Розина, леди Сбрендинг, вспоминает тот же вечер.

Родственные связи с семейством Керкмайкл – моя бабушка, маркиза Глоуверэйвон, была урожденной леди Виэллой Керкмайкл – уже с раннего возраста открыли передо мной двери английских гостиных и загородных поместий, двери того мира, который Вторая мировая война занавесила шторами затемнений, навсегда угасив его блеск. Именно привилегированный entrée[50] в этот мир положительно индоссировал мою и без того уже сильную девичью привязанность к пресвитерианству крипто-синдикалистского, анархо-марксистского и необуддийского толка. Какой бы саркастичной юной негодницей ни была я в 1930-х, однако и я, с такой бестактностью отвергавшая все, за что держалась моя семья, не могла не увлечься красотой, обаянием, яркостью и теплом тех реликтов золотого эдвардианского столетия, которые светились еще сильнее от того, что их окружал безрадостный мрак десятилетней депрессии.

И конечно, любимыми моими приемами были те, что задавала Джакуинда Марриотт в ее лондонской резиденции, стоявшей, сколько я помню, на Кердистон-сквер. Она называла их salons, каковыми они, разумеется, не были. Перманентных завивок там никому не делали.

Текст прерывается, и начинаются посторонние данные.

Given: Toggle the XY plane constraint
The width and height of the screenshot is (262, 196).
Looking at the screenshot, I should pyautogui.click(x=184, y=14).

Помню один такой вечер мая или июня 1932 года. На него каждому надлежало явиться в обличье какого-нибудь парадокса. Берти Рассел переоделся группой групп, которая не содержится в этой группе; я изображала Ахилла, а моя сестра Кастелла – черепаху. Я очень жалела бедного Г. К. Честертона, явившегося в виде ответа на вопрос «Это вопрос?», из-за чего в тот вечер все его игнорировали. Стояла прелестная летняя ночь, мне было девятнадцать лет, и весь мир лежал у моих ног.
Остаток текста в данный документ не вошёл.